We’re not a news service. The Fur-Bearers is a non-profit organization that advocates on behalf of fur-bearing animals in the wild and in confinement, and promotes solutions for communities to co-exist. We publish frequent blogs, podcasts, and videos, all based on the principal that education is the best tool to achieve long-term, sustainable change. Much of these are based on news, or recent events. And we do extensive fact-checking of every item we see before we post or share it.
But make no mistake: we’re not a news service.
In recent weeks, the popular media and social media have been atwitter (pun intended) about fake news, and how it may have influenced one of the most intensely debated presidential elections in the United States of all time. It isn’t just fake news, though, it’s click-bait (misleading headlines intended to get you to click to open a story), and opinion disguised as news. And at the core of it all is the need for media literacy in the public, and an increase in critical thinking.

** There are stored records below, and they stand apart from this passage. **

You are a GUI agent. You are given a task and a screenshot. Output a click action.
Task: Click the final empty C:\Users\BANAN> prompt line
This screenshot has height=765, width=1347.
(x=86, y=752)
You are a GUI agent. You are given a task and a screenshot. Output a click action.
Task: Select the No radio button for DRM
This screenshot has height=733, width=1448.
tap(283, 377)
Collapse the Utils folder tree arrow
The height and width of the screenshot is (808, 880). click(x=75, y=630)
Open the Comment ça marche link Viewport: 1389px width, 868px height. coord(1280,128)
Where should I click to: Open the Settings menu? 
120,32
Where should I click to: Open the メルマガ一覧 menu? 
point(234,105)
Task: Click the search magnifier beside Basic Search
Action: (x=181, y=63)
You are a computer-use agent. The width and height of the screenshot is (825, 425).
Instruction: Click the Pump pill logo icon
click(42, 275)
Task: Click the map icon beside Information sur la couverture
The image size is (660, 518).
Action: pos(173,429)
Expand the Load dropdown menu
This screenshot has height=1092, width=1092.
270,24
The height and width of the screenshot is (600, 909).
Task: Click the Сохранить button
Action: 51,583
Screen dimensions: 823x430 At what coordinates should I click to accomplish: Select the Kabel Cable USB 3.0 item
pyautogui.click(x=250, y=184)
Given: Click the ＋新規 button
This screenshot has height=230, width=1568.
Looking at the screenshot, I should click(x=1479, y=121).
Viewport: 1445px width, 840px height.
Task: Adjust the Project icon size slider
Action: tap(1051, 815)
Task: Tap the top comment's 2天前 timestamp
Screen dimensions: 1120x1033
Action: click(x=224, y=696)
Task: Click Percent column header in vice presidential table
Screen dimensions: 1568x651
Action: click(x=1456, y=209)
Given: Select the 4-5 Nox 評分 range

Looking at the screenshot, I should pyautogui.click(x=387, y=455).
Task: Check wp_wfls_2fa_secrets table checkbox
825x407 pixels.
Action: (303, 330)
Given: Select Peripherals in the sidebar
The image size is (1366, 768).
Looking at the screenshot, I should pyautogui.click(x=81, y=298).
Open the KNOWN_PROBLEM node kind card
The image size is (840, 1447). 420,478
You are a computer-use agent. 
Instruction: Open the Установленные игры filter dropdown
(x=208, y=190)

An example of this is the recent story of a polar bear petting a dog viral video, that has a dark side no one brought up in the thousands of shares or reposts. It wasn’t until traditional media looked further into the story and learned that a polar bear had killed a chained dog at the same location days prior to the viral video being posted. To be fair, traditional media also posted the original story before they put their resources behind it to ferret out the facts.
Seeing the difference between real news and opinion or propaganda isn’t always simple, particularly when we consider confirmation bias: accepting information without challenging it because it fits what we want to believe is true (or disregarding opposing information for the same reason).
The way to solve this, however, is to exercise critical thinking. We live in an era where the traditional media is no longer as obviously trustworthy (due to a 24-hour news cycle and smaller newsrooms than ever before), and we’re bombarded with information. It comes down to the average reader to do what a journalist should do: question the validity of the source, look for corroboration, address any biases of the source and yourself, and consider other angles. Add onto this following links, and, frankly, ignoring headlines and reading articles, and you’ll be pretty set to get past the spin or falsehoods.
TheFurBearers.comis not a news site. We provide analysis, advocacy, and action on news, and we’ll put out news releases to media outlets. We provide links as frequently as possible, so you can verify the information we provide, and everything we share, whether it’s a blog, podcast, video, or meme, is fact-checked before it hits the internet.
Our goal is to make Canada a better place for fur-bearing animals, and we know that education – even when it’s about our own flaws – is an important step in achieving that dream.